The Chaldean King Nebuchadnezzar II (604-561 BC) was responsible for making Babylon into one of the wonders of the ancient world. He is the Biblical king who sacked Jerusalem and carried off 10,000 captives to help him build his monumental capital. He is credited with constructing the famous Hanging Gardens of Babylon, one of the seven wonders of the ancient world. (There have been recent reports that archaeologists may have located the actual site of the gardens). They are described as “built with roofs from trunks of cedar wood”. Nebuchadnezzar also built the city gates which were decorated with huge bronze bulls.
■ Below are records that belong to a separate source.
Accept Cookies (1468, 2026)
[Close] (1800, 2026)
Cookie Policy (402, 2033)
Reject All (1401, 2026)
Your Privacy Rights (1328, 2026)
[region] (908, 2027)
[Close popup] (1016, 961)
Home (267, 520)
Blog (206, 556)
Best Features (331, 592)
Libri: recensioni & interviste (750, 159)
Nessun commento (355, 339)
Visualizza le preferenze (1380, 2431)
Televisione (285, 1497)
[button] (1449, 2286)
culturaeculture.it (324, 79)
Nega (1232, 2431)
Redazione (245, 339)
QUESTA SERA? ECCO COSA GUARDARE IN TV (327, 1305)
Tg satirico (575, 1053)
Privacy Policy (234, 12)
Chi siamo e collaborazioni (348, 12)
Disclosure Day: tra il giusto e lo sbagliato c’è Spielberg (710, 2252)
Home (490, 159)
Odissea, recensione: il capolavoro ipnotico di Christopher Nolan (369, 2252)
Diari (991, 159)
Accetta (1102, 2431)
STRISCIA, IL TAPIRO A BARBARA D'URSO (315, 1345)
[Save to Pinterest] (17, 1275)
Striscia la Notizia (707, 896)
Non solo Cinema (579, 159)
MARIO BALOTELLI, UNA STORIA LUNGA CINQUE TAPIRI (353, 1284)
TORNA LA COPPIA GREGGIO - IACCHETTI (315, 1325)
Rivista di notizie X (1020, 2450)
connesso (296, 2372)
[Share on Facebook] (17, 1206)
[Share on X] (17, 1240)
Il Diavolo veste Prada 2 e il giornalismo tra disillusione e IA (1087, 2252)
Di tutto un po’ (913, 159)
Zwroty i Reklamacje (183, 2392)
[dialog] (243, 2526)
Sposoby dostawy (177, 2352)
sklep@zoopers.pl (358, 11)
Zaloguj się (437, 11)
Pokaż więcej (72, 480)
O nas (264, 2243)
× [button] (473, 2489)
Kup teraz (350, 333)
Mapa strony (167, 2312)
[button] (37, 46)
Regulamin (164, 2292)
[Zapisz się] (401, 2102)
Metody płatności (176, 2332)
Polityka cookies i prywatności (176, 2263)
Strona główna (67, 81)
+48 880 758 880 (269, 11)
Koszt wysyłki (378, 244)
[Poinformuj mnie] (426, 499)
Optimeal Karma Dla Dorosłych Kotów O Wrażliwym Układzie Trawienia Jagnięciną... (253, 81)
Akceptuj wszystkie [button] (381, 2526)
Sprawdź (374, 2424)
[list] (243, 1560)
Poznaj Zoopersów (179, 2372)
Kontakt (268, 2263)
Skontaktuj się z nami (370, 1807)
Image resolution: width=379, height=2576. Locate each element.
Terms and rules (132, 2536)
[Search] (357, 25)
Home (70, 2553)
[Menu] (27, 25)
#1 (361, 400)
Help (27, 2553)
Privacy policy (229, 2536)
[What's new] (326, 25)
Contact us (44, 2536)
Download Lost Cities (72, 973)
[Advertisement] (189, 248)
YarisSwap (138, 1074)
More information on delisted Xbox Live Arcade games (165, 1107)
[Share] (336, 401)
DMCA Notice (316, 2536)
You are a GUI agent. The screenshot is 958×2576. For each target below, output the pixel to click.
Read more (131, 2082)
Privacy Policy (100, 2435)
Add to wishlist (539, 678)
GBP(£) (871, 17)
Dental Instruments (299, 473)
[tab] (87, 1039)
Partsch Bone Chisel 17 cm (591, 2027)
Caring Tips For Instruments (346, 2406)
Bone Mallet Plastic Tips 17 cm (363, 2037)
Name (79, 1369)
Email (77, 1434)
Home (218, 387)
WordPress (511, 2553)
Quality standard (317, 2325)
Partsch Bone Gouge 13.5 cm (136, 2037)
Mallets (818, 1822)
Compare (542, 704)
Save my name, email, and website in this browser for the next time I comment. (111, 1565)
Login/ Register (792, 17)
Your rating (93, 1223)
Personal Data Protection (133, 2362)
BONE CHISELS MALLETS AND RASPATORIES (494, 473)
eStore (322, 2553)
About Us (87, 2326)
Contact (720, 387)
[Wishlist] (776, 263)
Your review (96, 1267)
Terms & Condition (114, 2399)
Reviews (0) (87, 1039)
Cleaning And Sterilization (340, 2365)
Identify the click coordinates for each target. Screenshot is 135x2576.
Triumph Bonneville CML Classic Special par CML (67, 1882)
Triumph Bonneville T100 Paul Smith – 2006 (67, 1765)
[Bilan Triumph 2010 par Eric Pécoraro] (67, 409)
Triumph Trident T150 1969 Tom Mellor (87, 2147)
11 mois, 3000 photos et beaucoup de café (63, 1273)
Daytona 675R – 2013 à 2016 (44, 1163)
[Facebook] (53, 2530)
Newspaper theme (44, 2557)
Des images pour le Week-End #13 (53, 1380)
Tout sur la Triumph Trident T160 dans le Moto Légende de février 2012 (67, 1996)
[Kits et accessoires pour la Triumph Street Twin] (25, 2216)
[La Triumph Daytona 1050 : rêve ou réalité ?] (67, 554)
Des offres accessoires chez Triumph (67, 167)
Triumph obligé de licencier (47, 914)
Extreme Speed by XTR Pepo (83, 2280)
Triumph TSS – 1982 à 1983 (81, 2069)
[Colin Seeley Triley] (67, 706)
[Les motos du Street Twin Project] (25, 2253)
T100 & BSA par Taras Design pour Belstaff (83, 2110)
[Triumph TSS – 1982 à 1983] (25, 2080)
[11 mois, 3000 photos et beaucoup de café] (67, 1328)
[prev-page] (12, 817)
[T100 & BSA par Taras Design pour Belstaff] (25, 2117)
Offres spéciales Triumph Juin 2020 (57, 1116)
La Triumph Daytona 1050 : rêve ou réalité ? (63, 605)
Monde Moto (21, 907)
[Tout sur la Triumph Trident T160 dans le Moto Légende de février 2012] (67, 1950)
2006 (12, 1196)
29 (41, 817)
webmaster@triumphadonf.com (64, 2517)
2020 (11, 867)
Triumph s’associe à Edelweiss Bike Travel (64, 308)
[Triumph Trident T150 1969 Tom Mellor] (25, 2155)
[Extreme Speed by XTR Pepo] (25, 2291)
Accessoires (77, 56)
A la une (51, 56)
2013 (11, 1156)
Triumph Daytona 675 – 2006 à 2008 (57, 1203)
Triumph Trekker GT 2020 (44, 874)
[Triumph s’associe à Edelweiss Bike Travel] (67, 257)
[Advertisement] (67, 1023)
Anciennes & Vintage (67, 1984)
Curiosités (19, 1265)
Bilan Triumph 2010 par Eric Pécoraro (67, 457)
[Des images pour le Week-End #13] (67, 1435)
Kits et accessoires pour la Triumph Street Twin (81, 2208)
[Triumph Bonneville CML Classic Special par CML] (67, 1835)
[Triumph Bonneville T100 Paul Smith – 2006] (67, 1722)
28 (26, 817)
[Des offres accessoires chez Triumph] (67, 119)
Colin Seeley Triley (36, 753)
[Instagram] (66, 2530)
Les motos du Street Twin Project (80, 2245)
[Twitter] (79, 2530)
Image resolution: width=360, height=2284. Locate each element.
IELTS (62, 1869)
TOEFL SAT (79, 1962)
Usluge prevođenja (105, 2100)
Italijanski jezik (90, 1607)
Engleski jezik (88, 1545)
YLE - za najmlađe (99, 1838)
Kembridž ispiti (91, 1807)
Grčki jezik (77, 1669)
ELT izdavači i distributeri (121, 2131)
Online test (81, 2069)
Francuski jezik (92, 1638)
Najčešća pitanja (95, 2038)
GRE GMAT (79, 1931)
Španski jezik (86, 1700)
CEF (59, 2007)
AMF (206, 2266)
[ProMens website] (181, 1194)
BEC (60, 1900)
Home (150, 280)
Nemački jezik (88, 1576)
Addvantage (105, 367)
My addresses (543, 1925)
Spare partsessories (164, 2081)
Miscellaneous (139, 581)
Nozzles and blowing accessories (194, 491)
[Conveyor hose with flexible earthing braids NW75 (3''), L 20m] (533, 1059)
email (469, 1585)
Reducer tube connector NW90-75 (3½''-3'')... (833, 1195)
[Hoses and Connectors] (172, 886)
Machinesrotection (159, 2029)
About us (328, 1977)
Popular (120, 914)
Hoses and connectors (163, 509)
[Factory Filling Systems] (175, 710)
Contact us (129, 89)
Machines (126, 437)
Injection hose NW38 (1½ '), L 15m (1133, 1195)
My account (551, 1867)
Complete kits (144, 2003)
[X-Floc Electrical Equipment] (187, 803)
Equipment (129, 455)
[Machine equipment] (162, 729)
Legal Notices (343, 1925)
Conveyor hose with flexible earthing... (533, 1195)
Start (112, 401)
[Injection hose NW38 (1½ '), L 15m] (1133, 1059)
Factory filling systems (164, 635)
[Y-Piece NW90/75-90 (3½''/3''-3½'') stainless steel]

In 539 BC the Babylonian Empire fell to Cyrus the Great, King of Persia who sacked and burned the city. Under Cyrus and later the Persian King Darius the Great, Babylon became the administrative capital of the Persian Empire. It was a centre of learning and scientific advancement. Astronomy and mathematics flourished.
The city remained under Persian Rule for two centuries until Alexander the Great rode into Babylon in 331 BC after Darius III, the last Achaemenid king was defeated and killed by his own men.
After Alexander returned from his campaigns in the East in 331 BC, he was warned by the seers not to go into the city. It was summer and the heat was oppressive. His advisors encouraged him to go instead to the summer palace at Susa. There had been adverse omens the Magi advised him against entering Babylon. Alexander scoffed at the omens and made his way into the city. Not long afterwards, after a few nights of excessive drinking, Alexander died. He was 33 years old.